Collected data
+ + +

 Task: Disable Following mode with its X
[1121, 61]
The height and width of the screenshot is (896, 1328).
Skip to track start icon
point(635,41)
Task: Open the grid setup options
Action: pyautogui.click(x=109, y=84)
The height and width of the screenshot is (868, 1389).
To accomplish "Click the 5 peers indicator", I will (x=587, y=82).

+ + +

▶ THE PROBLEM:
Each line, beginning at the one that contains "The height and width of the screenshot is (868, 1389)." and continuing through the end of the records, must be written out exactly, first and last included.

▶ EXERCISE OUTPUT:
The height and width of the screenshot is (868, 1389).
To accomplish "Click the 5 peers indicator", I will (x=587, y=82).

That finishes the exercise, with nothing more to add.